January 11, 2002 11:05am EST
Shaun Brumder (Colin Hanks) is sitting on the beach pondering the mysteries of life after losing his surfing buddy to a tsunami when he finds a copy of Marcus Skinner's novel Straitjacket buried in the sand. The book by a mythical Kerouac-type author who teaches at Stanford University profoundly influences Shaun who in turn decides he will become a writer. But Shaun's dreams of attending Stanford and studying under the guidance of his new mentor get squashed when a scatterbrained guidance counselor sends the wrong transcripts to the university. With the help of his peace-loving girlfriend Ashley (Schuyler Fisk) and his junkie brother Lance (Jack Black) the trio sets off to Stanford to convince school officials to reconsider his application before the deadline the following day. After a series of catastrophes Shaun becomes convinced that his dysfunctional family is conspiring to keep him in Orange County.

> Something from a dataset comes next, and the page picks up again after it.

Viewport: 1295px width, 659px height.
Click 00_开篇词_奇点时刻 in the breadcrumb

Colin Hanks (Get Over It not to mention Tom Hank's son) is the film's protagonist Shaun Brumder. He and his on-screen sweetheart played by Schuyler Fisk (Snow Day not to mention Sissy Spacek's daughter) bring quality to a good script suffering from shaky direction. The two interact quite naturally and make a pretty sweet couple. Jack Black (Shallow Hal) is hysterical and not just when he is standing around half-naked and dirty. Some of the funniest scenes are when Black's character Lance tries to be serious and stoned at the same time. Catherine O'Hara (Best in Show) plays Shaun's boozy mother without going over the top and John Lithgow (Third Rock from the Sun) is equally convincing as his rich father now married to someone half his age. There are several notable cameo appearances from actors including Lily Tomlin Ben Stiller Kevin Kline and Chevy Chase but they do not bring anything unique to their performances.

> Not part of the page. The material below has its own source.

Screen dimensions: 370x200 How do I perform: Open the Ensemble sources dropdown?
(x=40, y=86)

Orange County is directed by Jake Kasdan (Zero Effect) who more recently directed episodes of teen TV series Freaks and Geeks Undeclared and Grosse Pointe--and it shows. While the script is hilarious and the acting above par the pacing is a bit uneven. The film jumps from really gross shots of Black prancing around in his skanky underpants to sentimentalized family issues that are a little too real to be funny. Then we are subject to scenes of Shaun's wheelchair-bound stepfather rolling out onto the street and getting hit by a car being the target of falling objects or crying out in pain because no one remembers to give him his medication. When did the blatant neglect of invalids become funny? Unfortunately these elements did not come together very well. Of course Kasdan does not resist the temptation of subjecting us to a dreaded college frat party scene involving flaky teenage girls and pompous college boys that with the help of Monica Keena (Undeclared) almost felt like a sitcom.